Notes (Ideas To Draw Connection in Main Body Paragraphs)

  • Henry’s father seemed to be disgusted by alcoholism, was very judgmental of his brothers and father who drank. Henry got along well with his grandfather, but hated his father. His eagerness to start drinking (dove head first into alcoholism) could be regarded as a sense of connection with his grandfather combined with a rebellion against his father.
  • As much as Henry disliked his father, he too sometimes presented himself in a false light. Henry’s father pretended he had a job in order to feel superior to all of their unemployed neighbors, and through Bukowski’s writing he sometimes presents Henry in a way that makes him seem macho and tough, when that is most likely not how in went down in real life. For example, the way he describes himself as some sort of athletic superstar but he was always the last pick..
  • Henry has an inability to productively channel his desires which often results in self-resentment and self-doubt. He has a lot of anger and frustration built up due to his rough childhood and inability to identify and get along with his family. Rather than working through his issues he engages self-destructive behavior such as rough fights, heavy drinking, and strange attempts at sexual interactions with women who are totally age inappropriate for him.
  • Henry has to constantly remind himself that he doesn’t care about all of the puss-filled boils on his face or what people think; that he is above them intellectually and what they think about him doesn’t matter. However, seeing as how this subconscious thought of his persists throughout the novel, we know that he really did care and was bothered by what all of his peers thought about him and about his physical appearance. If he didn’t care, he would not have to continuously tell himself.
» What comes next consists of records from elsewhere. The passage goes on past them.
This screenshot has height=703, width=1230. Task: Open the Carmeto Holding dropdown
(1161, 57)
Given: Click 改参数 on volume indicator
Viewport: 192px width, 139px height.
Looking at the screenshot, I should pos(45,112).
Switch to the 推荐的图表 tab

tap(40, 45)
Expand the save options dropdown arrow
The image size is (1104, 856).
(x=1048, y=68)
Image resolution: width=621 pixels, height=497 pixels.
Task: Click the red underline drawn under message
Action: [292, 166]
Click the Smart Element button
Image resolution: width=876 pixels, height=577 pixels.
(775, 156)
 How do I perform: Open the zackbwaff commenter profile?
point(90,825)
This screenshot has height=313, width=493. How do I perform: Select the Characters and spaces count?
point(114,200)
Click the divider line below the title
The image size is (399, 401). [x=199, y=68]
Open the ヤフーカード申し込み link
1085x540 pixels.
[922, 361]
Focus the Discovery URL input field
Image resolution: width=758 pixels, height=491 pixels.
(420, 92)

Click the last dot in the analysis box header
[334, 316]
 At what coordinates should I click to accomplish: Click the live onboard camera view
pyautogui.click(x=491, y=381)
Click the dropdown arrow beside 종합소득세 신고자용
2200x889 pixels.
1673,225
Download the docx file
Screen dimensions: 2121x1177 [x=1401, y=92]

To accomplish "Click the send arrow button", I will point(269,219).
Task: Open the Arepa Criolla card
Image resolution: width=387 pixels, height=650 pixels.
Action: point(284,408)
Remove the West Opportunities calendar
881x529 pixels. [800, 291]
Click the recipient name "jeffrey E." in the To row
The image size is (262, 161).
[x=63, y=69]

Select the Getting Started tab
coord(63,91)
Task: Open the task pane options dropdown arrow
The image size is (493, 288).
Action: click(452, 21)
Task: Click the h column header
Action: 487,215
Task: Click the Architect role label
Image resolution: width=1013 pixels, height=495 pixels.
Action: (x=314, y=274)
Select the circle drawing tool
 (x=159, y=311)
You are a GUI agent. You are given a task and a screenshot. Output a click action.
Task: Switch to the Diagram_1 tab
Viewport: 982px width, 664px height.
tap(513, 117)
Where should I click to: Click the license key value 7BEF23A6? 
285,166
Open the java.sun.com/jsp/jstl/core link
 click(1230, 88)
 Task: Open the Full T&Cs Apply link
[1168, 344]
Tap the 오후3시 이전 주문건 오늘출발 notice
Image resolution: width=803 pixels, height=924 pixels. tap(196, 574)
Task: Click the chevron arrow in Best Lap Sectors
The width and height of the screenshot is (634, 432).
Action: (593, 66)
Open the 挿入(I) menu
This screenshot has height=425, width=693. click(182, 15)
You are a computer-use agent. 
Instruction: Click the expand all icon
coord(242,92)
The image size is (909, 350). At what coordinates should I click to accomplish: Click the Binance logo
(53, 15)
This is something that I can relate to a lot. Whenever I have an insecurity, I keep telling myself to just let it go. And then I analyze the situation some more, then I tell myself it’s not important. Repeat ten times, then wonder if I was wrong and if whatever was bothering me was actually worth the bother. This happens in situations as juvenile and meaningless to choosing an outfit to wear, but also occurred when someone I care for dearly essentially told me that my collection of personal artwork is crap and that I have no artistic talent. I brushed it off as if I wasn’t phased by the remark, but ever since then I have not been able to start a new piece with the same enthusiasm and confidence as I once had. I have tried to reconnect with my lost passion, but it’s very discouraging to think that all the years of practice and pastel-smeared-fingers were not enough.

Potential Citations

“Out of Sheer Alienation and a natural contrariness I decided to align myself against their point of view.” (236) This passage demonstrates how Henry is always an outcast, and many times he is the one to put himself in the position of being an outcast rather than integrating himself into a clique. He somehow ends up with another bunch of degenerates, much like the ones who clung around him throughout high school, who are Pro-Nazi and whose beliefs are perceived as despicable by the rest of America. Henry shies away from profound and meaningful human connection with people of substance. The only friends he ever seems to stick with are not on the same intellectual level as Henry and are unable to understand the complexity of his mind or sense his pain. I think he hangs around stupid people for that reason.

“I loved it. I could make up anything I like. […] Of course I was talking myself further and further away from any chance with the girls.” (237)

“My god,” I thought, “I am in the wrong place!” (240) Sometimes we become part of a clique that may be comprised of bullies, or negative influences, but because of our lonely or vulnerable state we stay with that group even if we don’t share their beliefs.